The fragile X protein (FMRP) is a selective RNA-binding protein that governs normal brain function and development, since the lack of FMRP causes fragile X syndrome, the most frequent form of familial mental retardation. Discovering how FMRP functions to control neuronal function and development is the goal of many research teams, including ours. Our paper is the first to show that purified FMRP can act as a protein synthesis inhibitor by binding to its mRNA ligands in an in vitro translation system, providing the first biochemical evidence of FMRP’s function. In the same year, several groups identified mRNA ligands for FMRP. These studies served as a breakthrough in the fragile X field and led to extensive studies regarding the role of FMRP in regulating protein synthesis in brain function and development in recent years. That is why our paper is highly cited.

The Fmr1 gene encoding the fragile X protein is identified by positional cloning. Therefore, although the complete function of FMRP remains largely unknown, FMRP had been shown to bind RNA and polyribosomes in several reports including our own. This paper demonstrated that purified FMRP can bind to RNA in vitro, which is essential for FMRP to repress translation of its bound mRNA. Obviously, this is an important key in understanding the functional significance of the biochemical interactions of FMRP with various molecules. Furthermore, considering the fact that protein synthesis is a critical control for synaptic activity and the absence of FMRP results in dendritic spine abnormalities, understanding how FMRP may control translation provides important insights in elucidating synaptic plasticity in a broader terminology.

Fragile X syndrome is the most common cause of genetically inherited mental impairment, affecting 1 in 4,000 males and 1 in 8,000 females worldwide. The lack of the fragile X protein (named FMRP) is solely responsible for the fragile X clinical phenotype. However, how FMRP functions to maintain normal brain function remains unknown. Our paper demonstrated that FMRP can bind its messenger RNA partners, the templates for producing functional proteins, and inhibit protein synthesis from these RNAs. This observation provides an important clue regarding how FMRP may control the normal function of brain neurons, and suggests that misregulated protein production may be the cause for fragile X mental retardation.

The unknown function of FMRP deeply intrigued me while I was a postdoctoral fellow in Dr.
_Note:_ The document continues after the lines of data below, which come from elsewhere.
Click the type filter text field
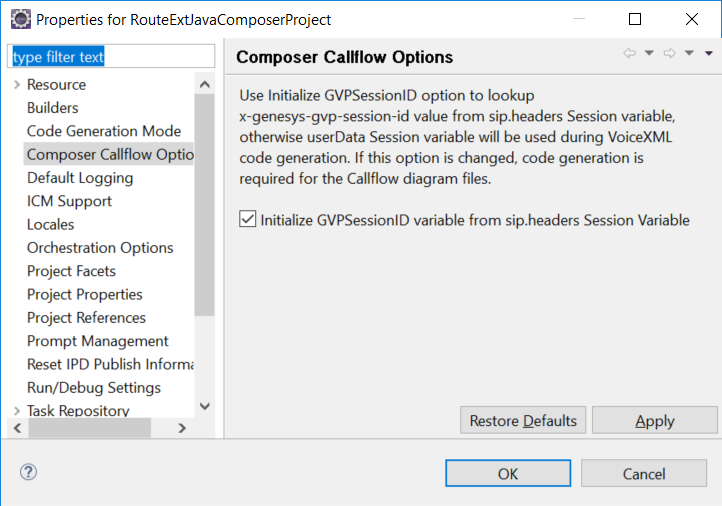Image resolution: width=722 pixels, height=506 pixels. (111, 57)
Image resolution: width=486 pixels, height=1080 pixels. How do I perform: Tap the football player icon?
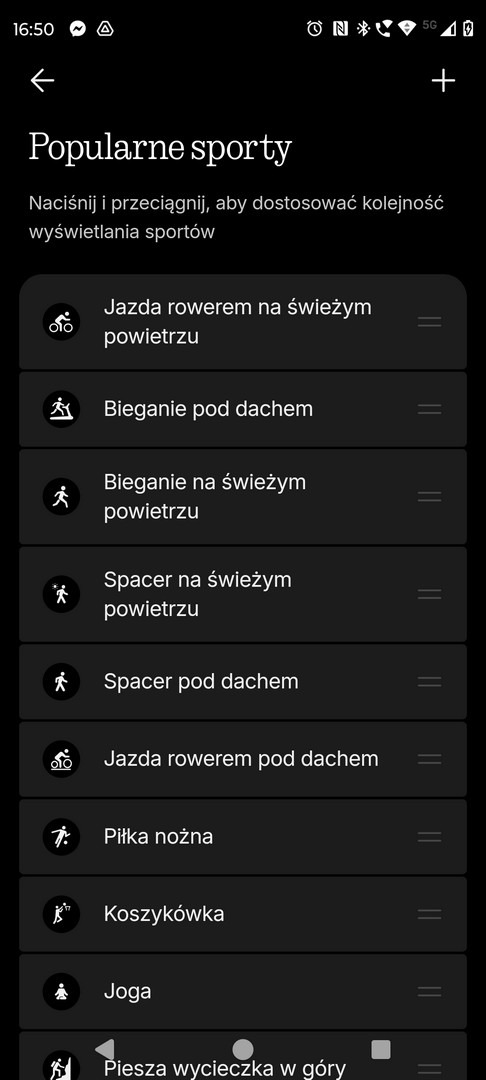61,836
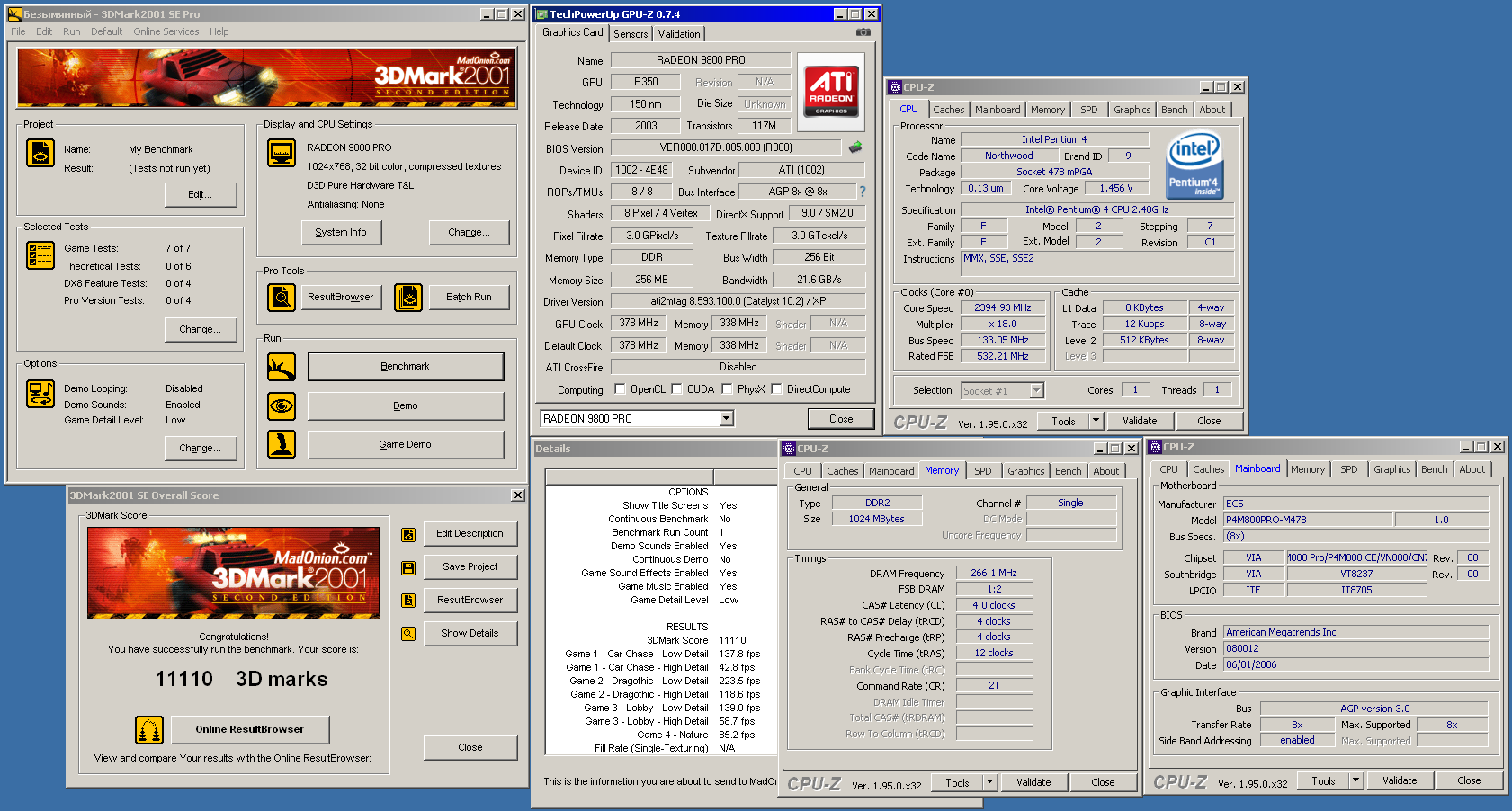The height and width of the screenshot is (811, 1512).
Task: Click the Batch Run icon in Pro Tools
Action: (408, 297)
Steve Warren’s lab. We were the first group that identified the association of FMRP with translating polyribosomes on the mRNA as a messenger ribonucleoprotein (Feng et al., Mol. Cell, 1997). Therefore, directly testing whether and how FMRP may influence translation was a logical approach once I set up my own lab. In 1997, the Emory Fragile X Program was funded by the NIH. The combined efforts from our lab, the Warren lab, and the Wilkinson lab produced all the reagents needed for the experimental system, and the intensive discussion among the program members was the driving force behind the success of this study.